Somos crueles con las personas mayores. Hasta sin querer. Cada uno —cada familia, cada casa, cada caso— es diferente. Pero las formas de tratar a quienes ya tienen una determinada edad comparten muchas características: de la compasión innecesaria a la displicencia manifiesta pasando por la indolencia, la incomprensión y hasta el desprecio. Yo no quiero que sientan lástima —podría decir también pena, desagrado o repulsión— por mí cuando sea vieja.

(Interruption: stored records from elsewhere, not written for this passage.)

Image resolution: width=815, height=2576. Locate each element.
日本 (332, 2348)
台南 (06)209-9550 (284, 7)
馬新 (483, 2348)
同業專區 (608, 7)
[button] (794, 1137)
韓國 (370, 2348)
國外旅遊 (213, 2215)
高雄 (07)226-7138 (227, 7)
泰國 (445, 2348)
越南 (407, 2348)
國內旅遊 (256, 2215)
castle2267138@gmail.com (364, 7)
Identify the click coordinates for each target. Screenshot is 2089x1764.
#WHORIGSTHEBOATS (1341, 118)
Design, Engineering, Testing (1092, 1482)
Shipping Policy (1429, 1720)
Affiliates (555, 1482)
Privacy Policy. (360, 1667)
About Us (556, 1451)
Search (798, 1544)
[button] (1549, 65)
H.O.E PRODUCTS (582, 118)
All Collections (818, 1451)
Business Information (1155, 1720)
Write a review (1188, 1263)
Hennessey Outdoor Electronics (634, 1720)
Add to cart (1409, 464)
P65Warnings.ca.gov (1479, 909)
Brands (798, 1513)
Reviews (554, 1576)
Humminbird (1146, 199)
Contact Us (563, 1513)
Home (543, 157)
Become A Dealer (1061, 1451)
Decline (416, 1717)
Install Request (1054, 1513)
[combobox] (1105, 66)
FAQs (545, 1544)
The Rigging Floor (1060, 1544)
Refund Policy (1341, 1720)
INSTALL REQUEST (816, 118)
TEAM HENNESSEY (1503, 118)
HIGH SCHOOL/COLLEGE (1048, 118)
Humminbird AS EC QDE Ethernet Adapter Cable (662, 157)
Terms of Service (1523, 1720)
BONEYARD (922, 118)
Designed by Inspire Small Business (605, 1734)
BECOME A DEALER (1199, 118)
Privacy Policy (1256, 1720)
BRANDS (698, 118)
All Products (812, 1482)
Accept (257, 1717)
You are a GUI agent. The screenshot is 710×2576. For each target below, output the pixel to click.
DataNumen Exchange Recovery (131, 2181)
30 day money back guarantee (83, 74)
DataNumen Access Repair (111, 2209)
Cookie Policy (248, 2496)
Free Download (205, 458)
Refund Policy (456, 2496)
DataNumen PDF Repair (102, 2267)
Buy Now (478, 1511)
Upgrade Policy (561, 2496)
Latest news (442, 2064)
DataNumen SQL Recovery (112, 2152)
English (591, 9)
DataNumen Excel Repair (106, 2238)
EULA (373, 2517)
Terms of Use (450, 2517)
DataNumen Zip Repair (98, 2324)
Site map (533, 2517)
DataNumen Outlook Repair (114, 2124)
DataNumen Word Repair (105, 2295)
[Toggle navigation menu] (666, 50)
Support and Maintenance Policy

Y aunque confío en el amor como remedio a todas esas manifestaciones de edadismo, ¿cuántas personas quedarán para quererme cuando tenga 85, 90 o 95 años?
Cuidamos a nuestros bebés aunque no los entendamos, aunque no nos den las gracias; los alimentamos y los limpiamos, pasamos noches sin dormir aunque nuestra única recompensa sea ese calorcito y ese aroma que te regalan cuando los abrazas.
Se nos llena la boca diciendo que tenemos que comprender a los adolescentes, que hay que apoyarlos, que debemos ponernos en su lugar y recordar cuando nosotros teníamos 15 años.
«Quiérelo cuando menos lo merezca porque será cuando más lo necesite». Así acababa la presentación que nos pusieron ayer en la primera reunión de padres, de la que salimos dispuestos a acompañar a nuestros niños en esta travesía que es encontrar su lugar en el mundo.
¿Y nuestros padres? ¿Y nuestros abuelos? ¿Cuánto lo necesitan? ¿Cuánto lo merecen?